___ Selection

Home · IGCSE 0625 · Motion, forces, energy · Acceleration and gradients · Practice
Extended · Practice questions · Acceleration and gradients

Subtract first, then divide.

Six original Cambridge-style Extended questions on defining acceleration, the change-in-velocity calculation, deceleration and its sign, and the v / t versus Δv / t trap.

Original questions All questions on this page are original work, written in the Cambridge IGCSE style. They are not from past papers. They test the same concepts and skills the syllabus rewards.
Keep these straight

a = (v − u) ÷ t.

01
[2 marks]

Define acceleration and state its SI unit.

  • Acceleration is the change in velocity per unit time. ✓
  • SI unit: metre per second squared (m/s²). ✓
02
Calculation
[2 marks]

A car speeds up from 8.0 m/s to 24 m/s in 4.0 s. Calculate its acceleration.

a = (v − u) ÷ t = (24 − 8.0) ÷ 4.0 = 16 ÷ 4.0

a = 4.0 m/s²

03
Calculation
[3 marks]

A cyclist slows from 20 m/s to rest in 5.0 s. Calculate the acceleration and explain what the sign of your answer means.

a = (0 − 20) ÷ 5.0 = −20 ÷ 5.0

a = −4.0 m/s²

  • The negative sign shows the cyclist is decelerating (slowing down). ✓
04
Analysis
[2 marks]

On a velocity-time graph, state what is represented by:

(a)the gradient of the line; (b)a line sloping downward.
  • (a) The gradient represents the acceleration. ✓
  • (b) A downward slope means the object is decelerating (negative acceleration). ✓
05
Calculation
[3 marks]

To find the acceleration of a car that goes from 5.0 m/s to 25 m/s in 4.0 s, a student divides 25 by 4.0. Explain the error and give the correct acceleration.

  • Acceleration uses the change in velocity, not the final velocity, so they must subtract u first. ✓
a = (25 − 5.0) ÷ 4.0 = 20 ÷ 4.0

a = 5.0 m/s² not 25 ÷ 4 = 6.25

06
Calculation
[2 marks]

A straight section of a velocity-time graph rises from 6.0 m/s at t = 0 to 26 m/s at t = 10 s. Calculate the acceleration over this section.

Gradient.

a = (26 − 6.0) ÷ (10 − 0) = 20 ÷ 10

a = 2.0 m/s²

______
___ Data shown

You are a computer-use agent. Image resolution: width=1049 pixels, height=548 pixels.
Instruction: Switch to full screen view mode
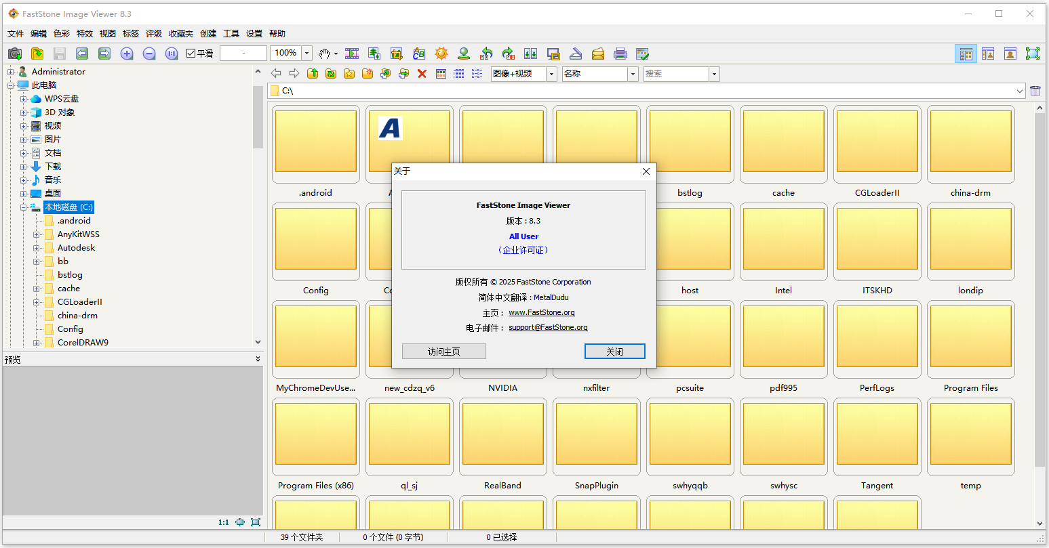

______

__Written problem A__
From the acceleration practice page, reproduce the stretch from "Original questions All" through "the syllabus rewards." word for word.
__Written problem B__
Answer these questions using the acceleration practice page:
(i) What SI unit does it give for acceleration?
(ii) What acceleration does it calculate for the cyclist who slows to rest?
(iii) On a velocity-time graph, what does it say the gradient of the line represents?

__Written reply A__
Original questions All questions on this page are original work, written in the Cambridge IGCSE style. They are not from past papers. They test the same concepts and skills the syllabus rewards.

__Written reply B__
(i) Metre per second squared (m/s²).
(ii) −4.0 m/s².
(iii) The acceleration.